At the far end of this cavern the wretched girl made a soft couch of fern-moss and ti-leaves. It was on this bed that she crept with her child to sleep.

All night long the waves ran up the shores, tossed their wild arms and wailed by the entrance, in wonder that the silence of the old cavern, whereat they had knocked and knocked for ages, should be broken by the wail of a human child.

In imagination Father O’Leary and I saw that cave, and distinctly heard that pitiful wail. We saw the stricken girl mother creep like a wraith beneath the stars of that solitary island world of the trackless Pacific. We saw the tawny mass of ripe coco-nuts hanging as though from the kind hands of Providence. They fell at her feet, so that she might give the child nourishing milk, for grief and illness had stayed its natural food.

Day by day the child sickened.
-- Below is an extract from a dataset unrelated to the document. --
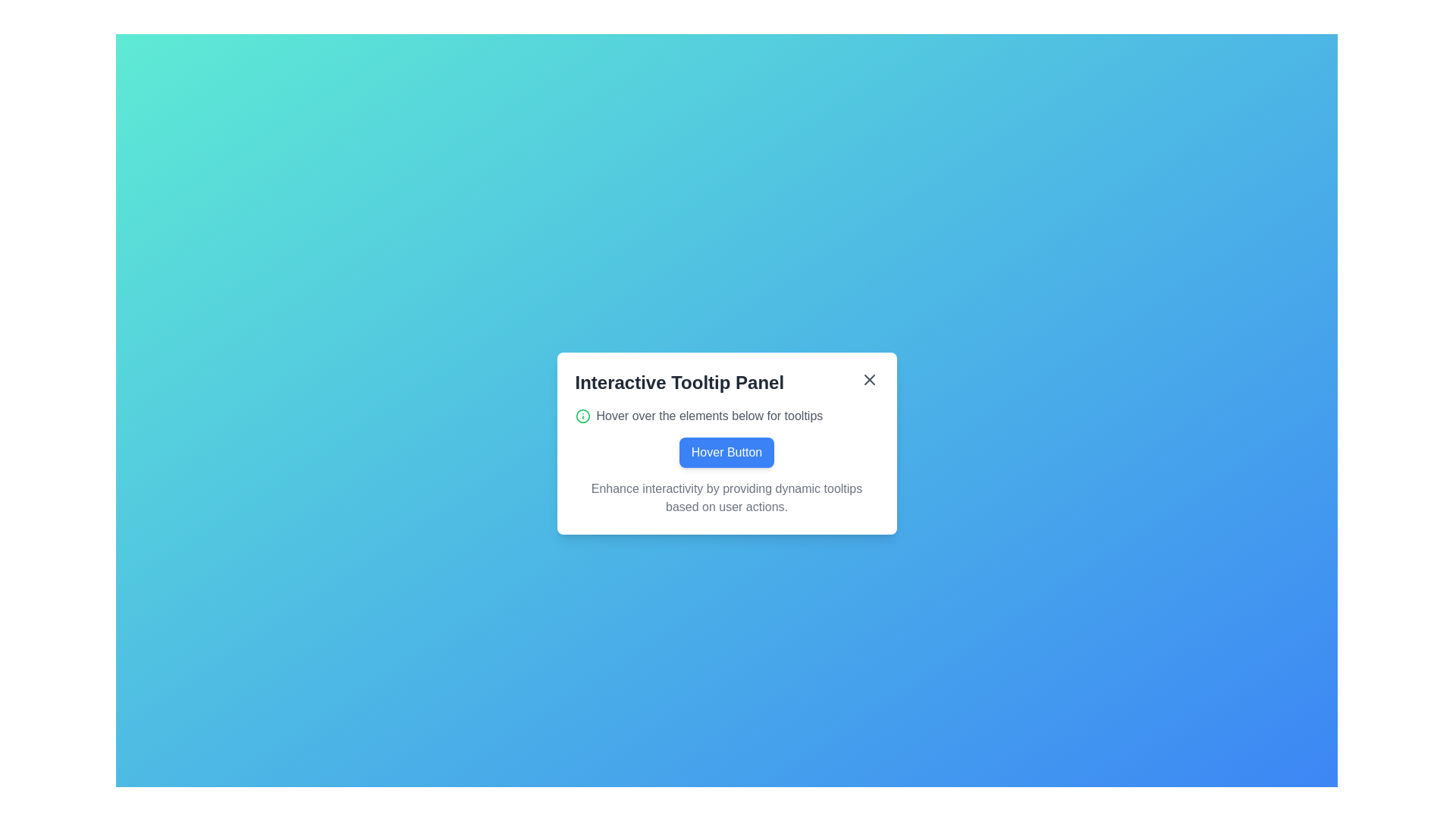  I want to click on the button located in the center of the 'Interactive Tooltip Panel', which displays a tooltip with additional information when hovered, so click(726, 452).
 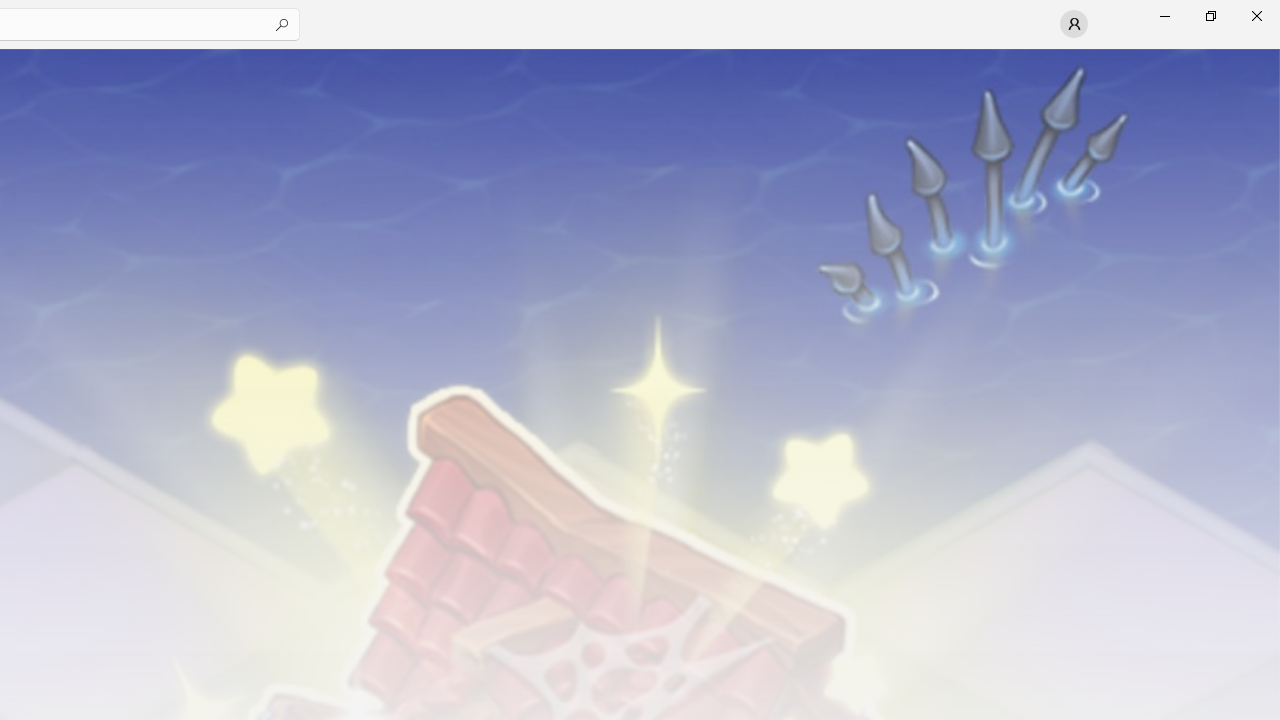 What do you see at coordinates (1164, 15) in the screenshot?
I see `'Minimize Microsoft Store'` at bounding box center [1164, 15].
One night the flocks of parrots and strange birds—that none had ever named—suddenly rose in a screeching drove above the palms of that lonely isle. Up, up they rose, fluttering beneath the white South Sea moon. They had been disturbed from their roosts by the agonised scream of the demented human being who had so mysteriously arrived on their little world. It was Waylao’s screech that had disturbed them. Humanity had come with its manifold woes and terrors to their world, and so the very birds of the air groped and fluttered blindly with fright up in the moonlit sky.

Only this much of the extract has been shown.